To do
Pick out each line in the entries below that contains the word "perform", and copy those lines.

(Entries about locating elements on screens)
* * * *

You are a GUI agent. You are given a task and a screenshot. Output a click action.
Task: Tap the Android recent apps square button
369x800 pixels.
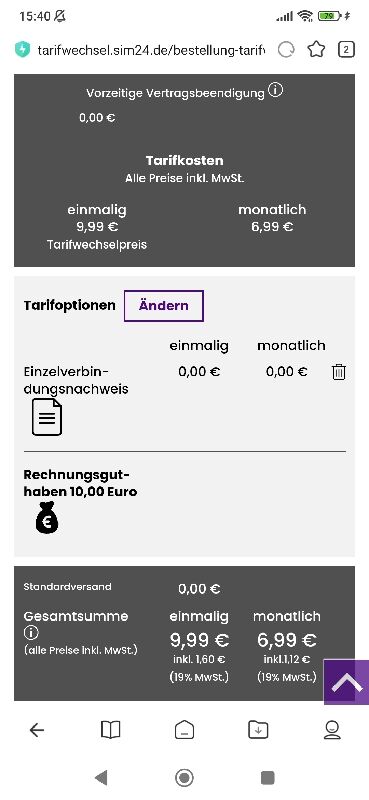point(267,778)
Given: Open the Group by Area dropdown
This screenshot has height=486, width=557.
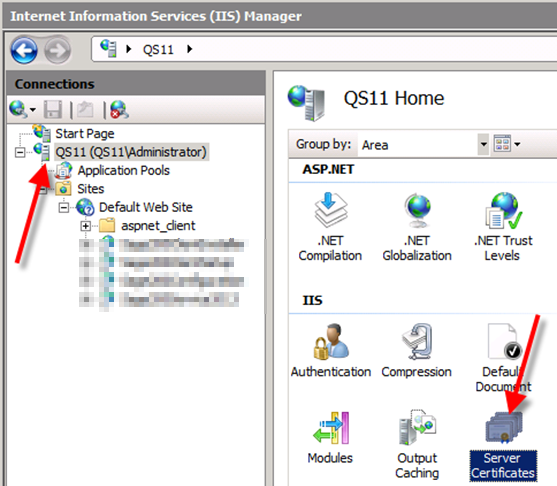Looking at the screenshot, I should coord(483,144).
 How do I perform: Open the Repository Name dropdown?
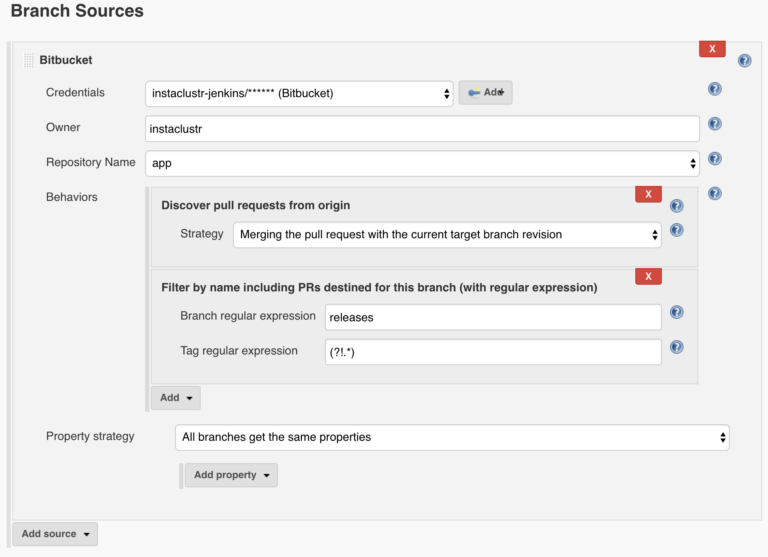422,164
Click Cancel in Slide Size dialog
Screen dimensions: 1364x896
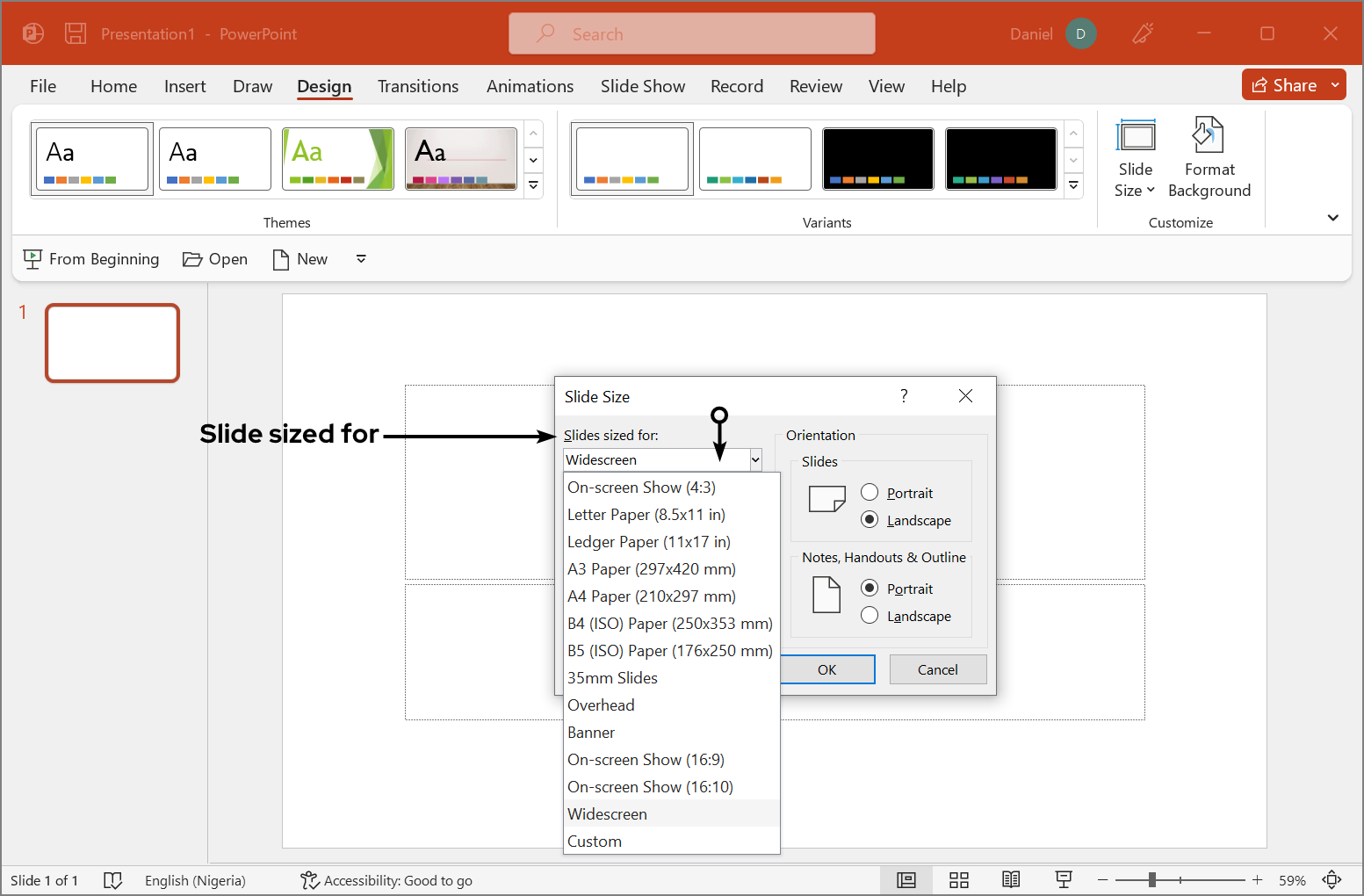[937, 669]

* * * *

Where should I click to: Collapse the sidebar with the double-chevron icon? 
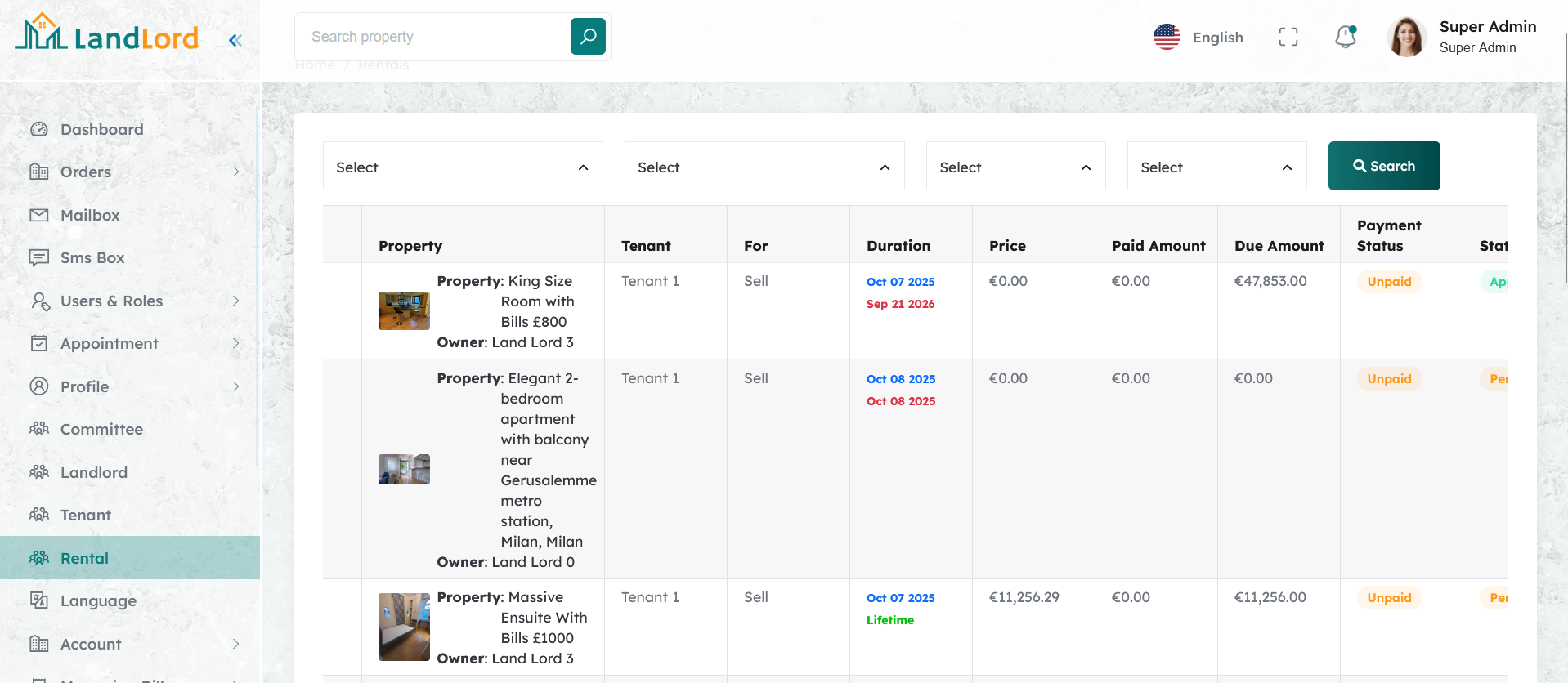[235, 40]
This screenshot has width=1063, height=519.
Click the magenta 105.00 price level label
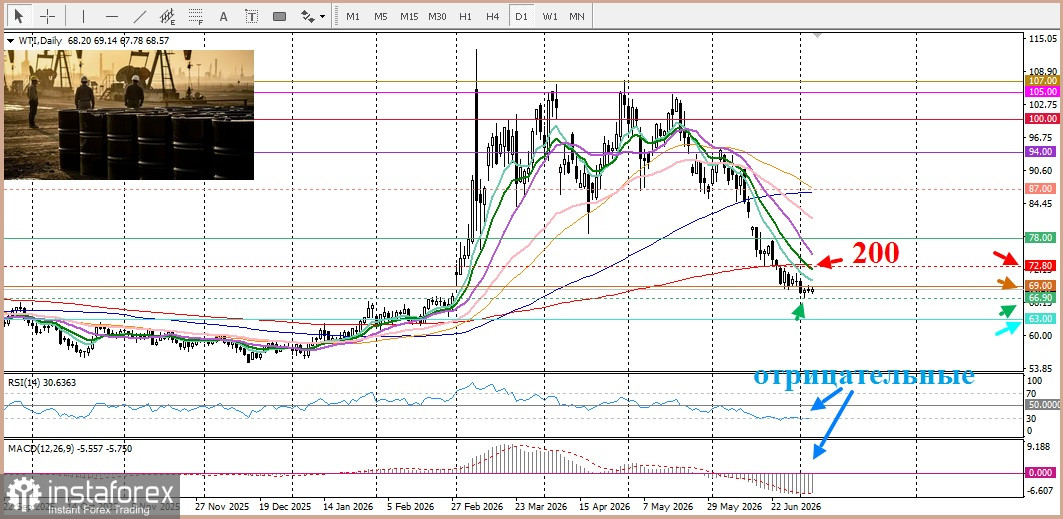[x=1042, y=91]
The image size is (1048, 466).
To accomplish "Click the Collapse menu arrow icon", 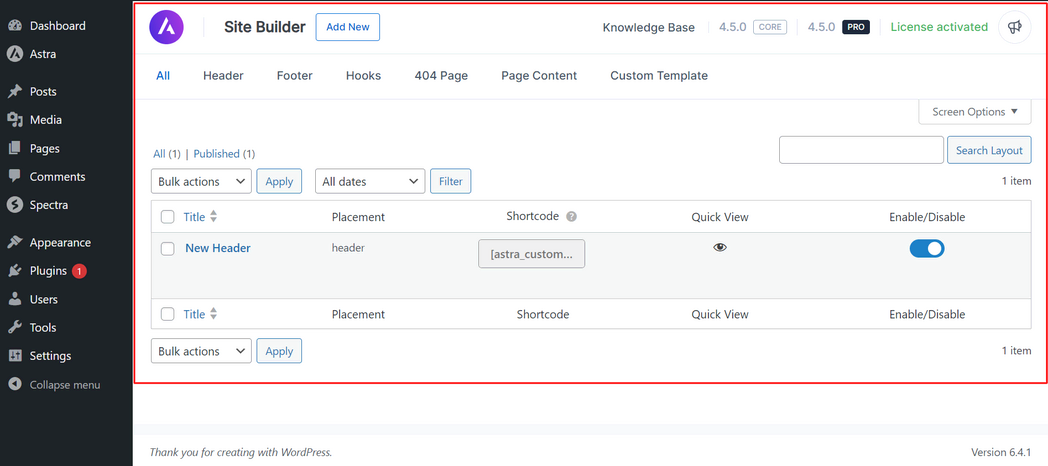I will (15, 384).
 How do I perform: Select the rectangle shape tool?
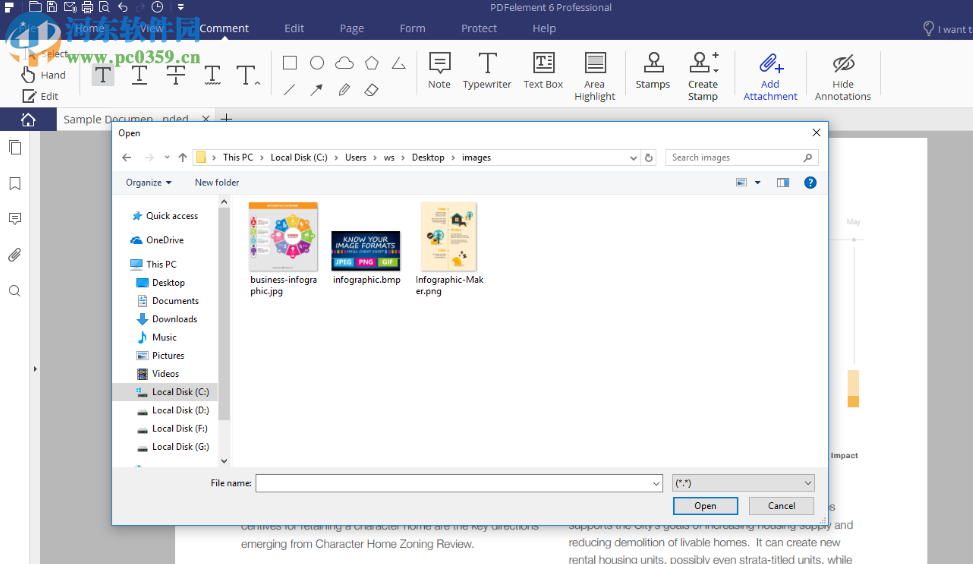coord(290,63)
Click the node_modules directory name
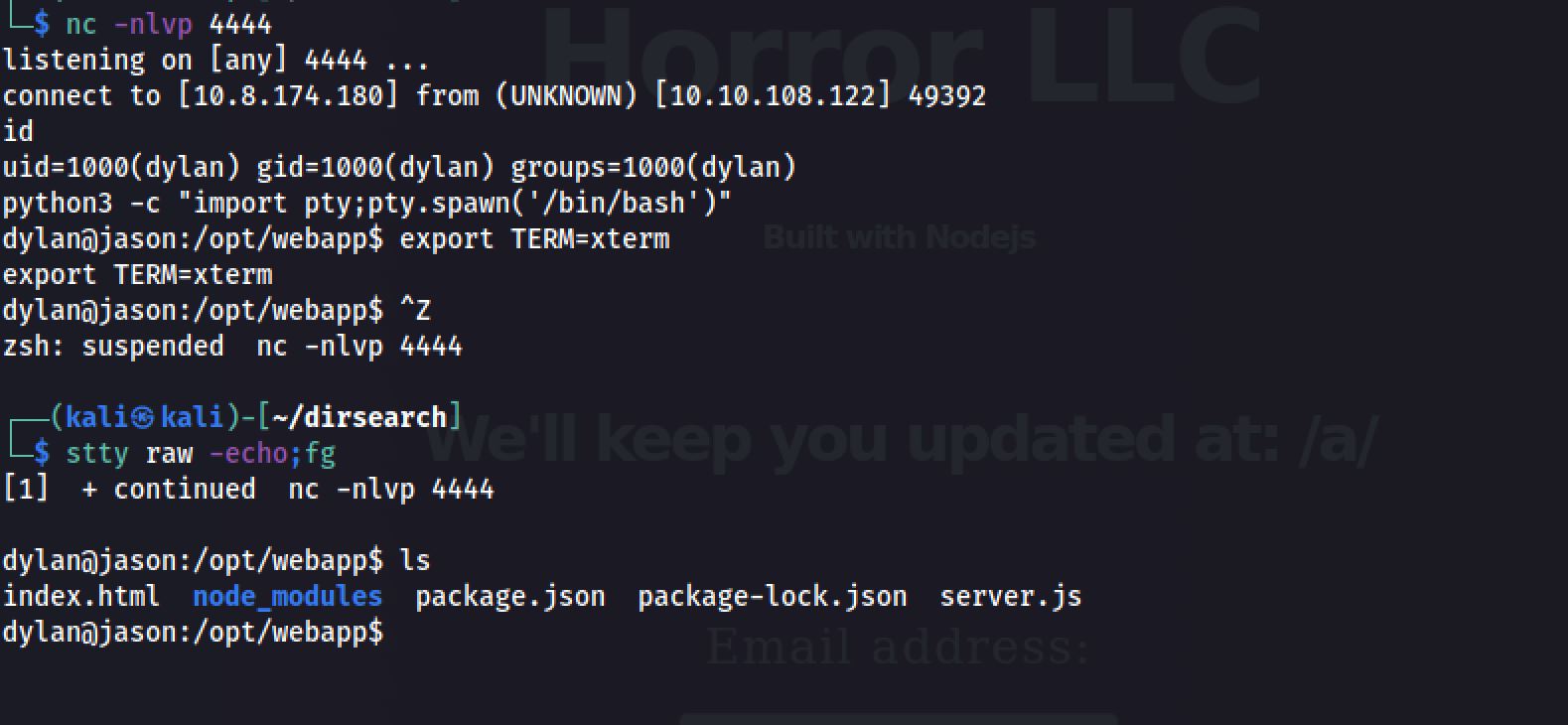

* * * *

Full solution
 How do I perform: Open the Repository Name dropdown?
 How do I perform: Select the rectangle shape tool?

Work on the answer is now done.